» **Bagian Teks**:
Mediaumat.id – Direktur The Economic Future Institute (TEFI) Dr. Yuana Tri Utomo, S.E.I., M.E.I menduga kuat motif diterbitkannya izin ekspor pasir laut adalah semata-mata motif ekonomi karena pemerintah sedang butuh duit.
“Dugaan saya, motif diterbitkannya izin ekspor pasir laut ini semata-mata motif ekonomi karena pemerintah sedang butuh duit,” tuturnya dalam Kabar Petang: Ekspor Pasir Laut Bikin Senang Asing, Selasa (6/6/2023) di kanal YouTube Khilafah News.
Yuana mengatakan, dugaannya ini selaras dengan pengakuan Menteri Koordinator Maritim dan Investasi Luhut Binsar Panjaitan yang disampaikan pada tanggal 31 Mei 2023. “Padahal sudah jelas ekspor pasir laut ini sangat berbahaya, tapi tetap dibuka izinnya,” ujarnya.
Yuana menyebutkan tiga bahaya dimaksud. Pertama, berdampak negatif pada keanekaragaman hayati dan keseimbangan ekosistem. “Akibat eksploitasi pasir laut maka ekosistem laut rusak termasuk terumbu karang, hewan laut, dan vegetasi di bawah laut ikut rusak,” imbuhnya.
Kedua, menyebabkan erosi pantai. “Infrastruktur bisa ikut rusak karena adanya erosi pantai. Ini benar-benar bisa merugikan,” ungkapnya.

» **Soal dan Tugas**:
1 > Dalam artikel tentang ekspor pasir laut, pada tanggal berapa Luhut Binsar Panjaitan menyampaikan pengakuannya?
2 > Sebutkan semua bagian ekosistem laut yang menurut artikel tentang ekspor pasir laut ikut rusak akibat eksploitasi pasir laut.
3 > Teruskan artikel tentang ekspor pasir laut, dimulai sesudah kalimat terakhirnya.
Daftar sesudah ini adalah bahan tersendiri yang terpisah dari artikel.

» **Bagian Data**:
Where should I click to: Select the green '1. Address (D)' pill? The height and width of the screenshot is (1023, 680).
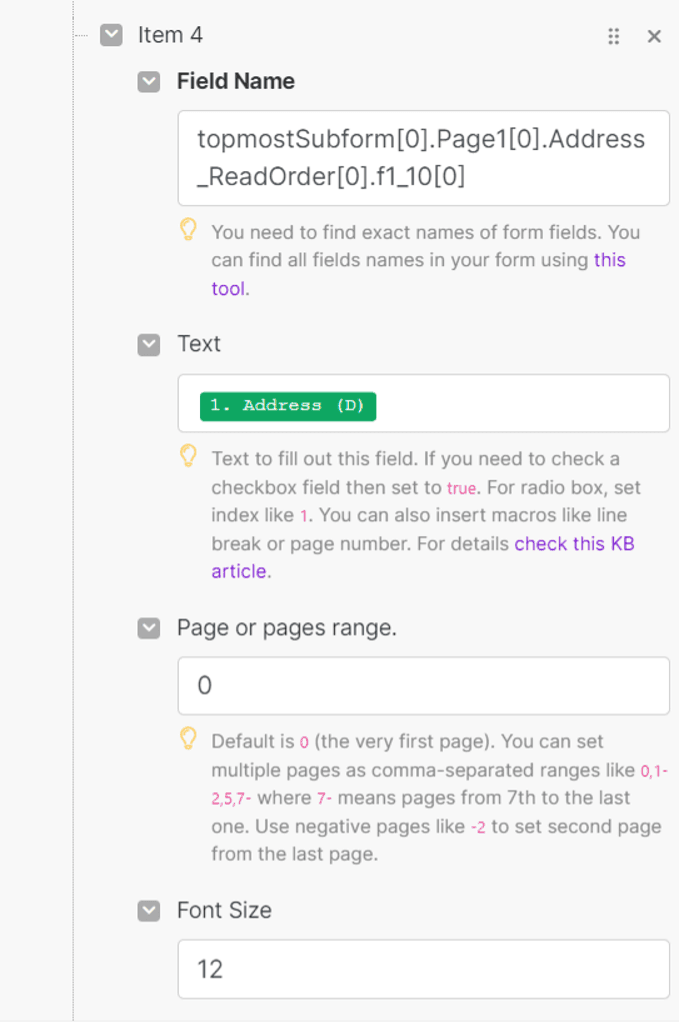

» **Hasil per Tugas**:
1 > Pada tanggal 31 Mei 2023.

2 > Terumbu karang, hewan laut, dan vegetasi di bawah laut.

3 >
Ketiga, menyebabkan konflik. “Para pengekspor pasir akan bersaing mencari pasir yang paling menguntungkan sehingga bisa menimbulkan konflik,” jelasnya.
Ia menilai sangat konyol jika pengelolaan tambang pasir laut disalahgunakan swasta apalagi swasta asing.
“Harusnya kan pemerintah bertanggung jawab terhadap masalah ini. Ini malah diekspor. Apa enggak ingat dulu Pulau Nipah dan Sebatik sempat hilang karena pasirnya dikeruk dan dijual ke Singapura?” geramnya.
Ia meyakinkan dengan dibukanya ekspor pasir laut, Indonesia tidak dapat apa-apa, malah rugi. “Pulau hilang dan lingkungan rusak. Untuk memulihkannya harus banyak keluar uang. Jadi kebijakan ini adalah kebijakan ahistoris. Sudah diputuskan oleh Megawati, kok ini tiba-tiba dicabut kemudian diizinkan ekspor lagi,” tandasnya.
Alasan ada penggunaan teknologi seperti yang disampaikan Luhut, menurut Yuana, aneh karena faktanya justru akan terjadi bahaya yang mengancam jika pasir laut dikeruk.
Ia juga mempertanyakan jika pun ada teknologi, apakah teknologi itu bisa dipastikan sesuai dan tepat guna? Belum lagi pengawasan dan penegakan hukum yang terjadi selama ini justru membuat ragu dan tidak tepat sasaran.
Ia mengungkapkan, teknologi saat ini justru berdampak kerusakan lingkungannya sangat besar akibat pengerukan pasir laut berbasis kerakusan kapitalisme.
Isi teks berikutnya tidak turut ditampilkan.